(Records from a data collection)
▬▬▬▬▬▬
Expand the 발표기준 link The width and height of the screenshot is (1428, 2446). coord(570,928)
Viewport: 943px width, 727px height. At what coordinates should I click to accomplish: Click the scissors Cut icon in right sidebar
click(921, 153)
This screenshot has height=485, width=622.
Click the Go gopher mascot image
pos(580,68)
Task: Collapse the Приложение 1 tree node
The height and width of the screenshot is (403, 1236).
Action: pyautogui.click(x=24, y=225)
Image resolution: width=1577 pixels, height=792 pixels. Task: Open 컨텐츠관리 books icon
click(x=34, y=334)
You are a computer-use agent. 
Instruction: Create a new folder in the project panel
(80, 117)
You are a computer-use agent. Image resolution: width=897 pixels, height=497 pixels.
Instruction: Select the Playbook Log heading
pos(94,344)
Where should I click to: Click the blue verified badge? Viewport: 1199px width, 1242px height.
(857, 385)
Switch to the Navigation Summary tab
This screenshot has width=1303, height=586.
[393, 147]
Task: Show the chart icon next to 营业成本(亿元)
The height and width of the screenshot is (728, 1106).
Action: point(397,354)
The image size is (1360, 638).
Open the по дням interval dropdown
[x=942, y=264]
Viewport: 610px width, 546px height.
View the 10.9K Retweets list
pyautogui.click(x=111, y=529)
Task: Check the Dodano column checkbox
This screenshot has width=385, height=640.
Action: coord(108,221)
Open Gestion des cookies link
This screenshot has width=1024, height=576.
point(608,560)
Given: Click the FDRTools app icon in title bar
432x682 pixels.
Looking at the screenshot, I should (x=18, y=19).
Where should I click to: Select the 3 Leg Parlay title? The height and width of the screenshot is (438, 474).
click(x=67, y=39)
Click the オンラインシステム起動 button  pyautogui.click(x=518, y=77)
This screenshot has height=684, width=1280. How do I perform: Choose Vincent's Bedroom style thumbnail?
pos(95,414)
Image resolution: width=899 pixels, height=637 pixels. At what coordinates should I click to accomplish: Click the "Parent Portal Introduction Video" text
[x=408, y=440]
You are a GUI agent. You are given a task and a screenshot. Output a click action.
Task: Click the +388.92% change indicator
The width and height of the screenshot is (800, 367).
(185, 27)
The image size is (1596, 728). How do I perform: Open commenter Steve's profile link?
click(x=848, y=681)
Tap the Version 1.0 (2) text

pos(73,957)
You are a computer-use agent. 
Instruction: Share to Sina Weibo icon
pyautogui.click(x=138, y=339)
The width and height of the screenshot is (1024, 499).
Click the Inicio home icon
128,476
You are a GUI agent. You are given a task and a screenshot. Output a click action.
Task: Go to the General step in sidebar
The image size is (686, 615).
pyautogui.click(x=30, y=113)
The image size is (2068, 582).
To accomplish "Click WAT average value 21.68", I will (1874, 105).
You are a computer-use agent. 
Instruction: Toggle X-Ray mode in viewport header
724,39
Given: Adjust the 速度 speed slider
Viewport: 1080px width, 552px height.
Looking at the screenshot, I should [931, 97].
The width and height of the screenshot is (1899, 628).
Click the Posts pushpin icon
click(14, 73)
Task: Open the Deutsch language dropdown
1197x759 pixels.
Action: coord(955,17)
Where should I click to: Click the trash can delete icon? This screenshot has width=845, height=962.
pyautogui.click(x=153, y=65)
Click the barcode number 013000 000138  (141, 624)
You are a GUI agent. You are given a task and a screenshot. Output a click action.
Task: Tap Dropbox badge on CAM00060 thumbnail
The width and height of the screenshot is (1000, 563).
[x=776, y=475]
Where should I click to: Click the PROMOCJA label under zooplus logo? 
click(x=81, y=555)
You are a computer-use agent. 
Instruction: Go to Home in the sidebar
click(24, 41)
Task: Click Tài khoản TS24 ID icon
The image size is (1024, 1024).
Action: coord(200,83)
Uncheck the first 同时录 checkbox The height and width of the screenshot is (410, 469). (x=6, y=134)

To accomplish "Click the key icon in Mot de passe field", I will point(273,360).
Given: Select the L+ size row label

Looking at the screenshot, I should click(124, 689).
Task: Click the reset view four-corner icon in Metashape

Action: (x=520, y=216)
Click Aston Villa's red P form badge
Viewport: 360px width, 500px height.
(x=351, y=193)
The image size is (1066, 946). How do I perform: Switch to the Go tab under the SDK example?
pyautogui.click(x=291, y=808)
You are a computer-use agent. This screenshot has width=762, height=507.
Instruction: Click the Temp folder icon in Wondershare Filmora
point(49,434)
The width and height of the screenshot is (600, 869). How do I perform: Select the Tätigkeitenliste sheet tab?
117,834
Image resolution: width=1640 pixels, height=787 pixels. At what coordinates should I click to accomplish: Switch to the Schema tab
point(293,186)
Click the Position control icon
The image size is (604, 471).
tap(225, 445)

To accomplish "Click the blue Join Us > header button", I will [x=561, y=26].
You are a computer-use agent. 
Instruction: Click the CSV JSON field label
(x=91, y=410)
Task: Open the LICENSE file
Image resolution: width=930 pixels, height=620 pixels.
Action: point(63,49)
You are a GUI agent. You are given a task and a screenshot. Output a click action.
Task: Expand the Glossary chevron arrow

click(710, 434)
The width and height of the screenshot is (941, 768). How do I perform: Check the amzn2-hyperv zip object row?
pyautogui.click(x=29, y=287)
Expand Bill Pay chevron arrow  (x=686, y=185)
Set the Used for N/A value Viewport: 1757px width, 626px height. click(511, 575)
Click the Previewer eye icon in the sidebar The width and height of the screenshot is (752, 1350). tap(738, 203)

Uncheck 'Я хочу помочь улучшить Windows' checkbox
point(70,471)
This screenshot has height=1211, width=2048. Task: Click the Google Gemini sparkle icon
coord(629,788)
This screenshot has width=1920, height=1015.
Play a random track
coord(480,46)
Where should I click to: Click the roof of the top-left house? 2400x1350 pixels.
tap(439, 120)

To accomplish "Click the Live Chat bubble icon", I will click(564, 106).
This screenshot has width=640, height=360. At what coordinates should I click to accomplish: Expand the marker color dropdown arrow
▬▬▬▬▬▬
Count the lines in the records above that contain "will", please, and give the number without any other words.

■ RESPONSE TO THIS TASK ■
4